**Brief**
Which lines run from the line with "At what coordinates should I click to accomplish: Click" through the line with "Viewport: 882px width, 482px height." in the entries below? Print them exactly, both ends included, and nothing more.

Collected data
• • •
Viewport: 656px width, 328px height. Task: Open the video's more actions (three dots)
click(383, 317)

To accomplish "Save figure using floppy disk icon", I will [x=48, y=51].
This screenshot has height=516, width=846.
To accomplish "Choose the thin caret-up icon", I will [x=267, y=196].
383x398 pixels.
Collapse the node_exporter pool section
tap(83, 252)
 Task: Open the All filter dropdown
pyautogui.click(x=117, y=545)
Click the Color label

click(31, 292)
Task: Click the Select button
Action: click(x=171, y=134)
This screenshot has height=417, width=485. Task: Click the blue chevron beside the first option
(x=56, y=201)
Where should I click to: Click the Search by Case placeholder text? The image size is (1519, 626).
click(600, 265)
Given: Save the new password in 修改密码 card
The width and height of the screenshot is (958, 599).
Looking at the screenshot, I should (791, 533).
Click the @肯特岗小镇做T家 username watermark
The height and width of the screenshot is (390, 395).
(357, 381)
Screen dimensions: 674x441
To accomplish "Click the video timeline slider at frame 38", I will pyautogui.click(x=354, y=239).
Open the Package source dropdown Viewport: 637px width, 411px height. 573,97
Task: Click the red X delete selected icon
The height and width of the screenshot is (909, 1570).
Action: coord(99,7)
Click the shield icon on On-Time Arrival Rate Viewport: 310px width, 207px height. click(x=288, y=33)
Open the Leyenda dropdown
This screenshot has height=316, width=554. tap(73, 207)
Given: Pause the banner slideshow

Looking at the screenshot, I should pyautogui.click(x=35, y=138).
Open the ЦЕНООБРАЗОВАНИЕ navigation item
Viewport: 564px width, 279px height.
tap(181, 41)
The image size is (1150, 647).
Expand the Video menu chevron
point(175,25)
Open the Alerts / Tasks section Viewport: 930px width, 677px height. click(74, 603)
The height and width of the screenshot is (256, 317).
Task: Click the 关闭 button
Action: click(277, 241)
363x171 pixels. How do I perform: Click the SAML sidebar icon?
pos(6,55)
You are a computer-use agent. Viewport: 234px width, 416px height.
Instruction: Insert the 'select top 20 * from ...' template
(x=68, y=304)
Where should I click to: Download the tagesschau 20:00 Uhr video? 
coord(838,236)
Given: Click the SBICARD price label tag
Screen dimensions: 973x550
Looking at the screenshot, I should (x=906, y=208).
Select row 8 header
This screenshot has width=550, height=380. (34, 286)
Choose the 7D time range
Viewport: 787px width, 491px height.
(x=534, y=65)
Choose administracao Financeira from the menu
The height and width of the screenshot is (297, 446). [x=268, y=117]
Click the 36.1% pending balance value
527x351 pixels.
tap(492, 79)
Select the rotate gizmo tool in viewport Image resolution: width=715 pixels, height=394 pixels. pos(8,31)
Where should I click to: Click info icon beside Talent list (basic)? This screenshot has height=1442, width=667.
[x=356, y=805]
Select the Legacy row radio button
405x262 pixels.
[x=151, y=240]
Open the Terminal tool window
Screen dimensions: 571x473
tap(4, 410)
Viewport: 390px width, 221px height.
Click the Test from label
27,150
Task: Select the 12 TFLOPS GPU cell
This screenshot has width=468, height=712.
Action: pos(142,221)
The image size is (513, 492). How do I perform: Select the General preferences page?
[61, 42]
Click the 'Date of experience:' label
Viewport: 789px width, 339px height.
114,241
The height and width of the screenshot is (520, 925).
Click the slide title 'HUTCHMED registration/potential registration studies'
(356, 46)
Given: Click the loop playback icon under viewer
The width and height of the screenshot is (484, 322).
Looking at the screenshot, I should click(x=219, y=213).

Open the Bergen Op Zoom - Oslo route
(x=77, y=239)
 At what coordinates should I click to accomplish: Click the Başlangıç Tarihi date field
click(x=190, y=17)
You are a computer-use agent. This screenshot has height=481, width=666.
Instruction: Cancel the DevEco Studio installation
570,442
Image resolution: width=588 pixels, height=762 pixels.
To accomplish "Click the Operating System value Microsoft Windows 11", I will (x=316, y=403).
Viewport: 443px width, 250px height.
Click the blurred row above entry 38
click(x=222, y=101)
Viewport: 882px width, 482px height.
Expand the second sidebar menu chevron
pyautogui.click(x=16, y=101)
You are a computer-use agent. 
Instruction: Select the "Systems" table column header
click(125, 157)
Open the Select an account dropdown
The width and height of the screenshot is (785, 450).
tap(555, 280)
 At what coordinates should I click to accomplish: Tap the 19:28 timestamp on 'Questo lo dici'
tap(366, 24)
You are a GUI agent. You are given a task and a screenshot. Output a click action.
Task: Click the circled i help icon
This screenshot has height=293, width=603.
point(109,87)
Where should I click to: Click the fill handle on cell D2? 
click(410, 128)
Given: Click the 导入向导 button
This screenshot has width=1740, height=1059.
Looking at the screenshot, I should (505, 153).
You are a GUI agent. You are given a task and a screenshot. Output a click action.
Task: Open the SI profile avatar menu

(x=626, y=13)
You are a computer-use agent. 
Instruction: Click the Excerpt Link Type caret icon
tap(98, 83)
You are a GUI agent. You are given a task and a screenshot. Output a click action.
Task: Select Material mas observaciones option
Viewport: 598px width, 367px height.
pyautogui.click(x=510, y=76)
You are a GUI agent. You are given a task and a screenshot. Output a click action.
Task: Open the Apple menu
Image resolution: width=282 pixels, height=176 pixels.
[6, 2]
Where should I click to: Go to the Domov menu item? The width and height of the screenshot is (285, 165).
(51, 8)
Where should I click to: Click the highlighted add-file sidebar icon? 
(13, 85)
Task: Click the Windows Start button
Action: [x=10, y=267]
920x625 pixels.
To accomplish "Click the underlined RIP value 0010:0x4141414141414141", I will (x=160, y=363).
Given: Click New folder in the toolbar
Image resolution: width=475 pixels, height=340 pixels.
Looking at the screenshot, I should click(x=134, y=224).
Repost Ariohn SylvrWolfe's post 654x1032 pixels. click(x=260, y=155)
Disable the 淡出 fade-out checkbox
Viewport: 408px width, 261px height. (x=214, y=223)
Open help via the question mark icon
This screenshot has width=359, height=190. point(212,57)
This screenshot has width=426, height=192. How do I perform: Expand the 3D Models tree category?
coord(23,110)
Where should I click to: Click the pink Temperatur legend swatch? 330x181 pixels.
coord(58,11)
• • •
**Solution to the problem**
 At what coordinates should I click to accomplish: Click the Başlangıç Tarihi date field
click(x=190, y=17)
You are a computer-use agent. This screenshot has height=481, width=666.
Instruction: Cancel the DevEco Studio installation
570,442
Image resolution: width=588 pixels, height=762 pixels.
To accomplish "Click the Operating System value Microsoft Windows 11", I will (x=316, y=403).
Viewport: 443px width, 250px height.
Click the blurred row above entry 38
click(x=222, y=101)
Viewport: 882px width, 482px height.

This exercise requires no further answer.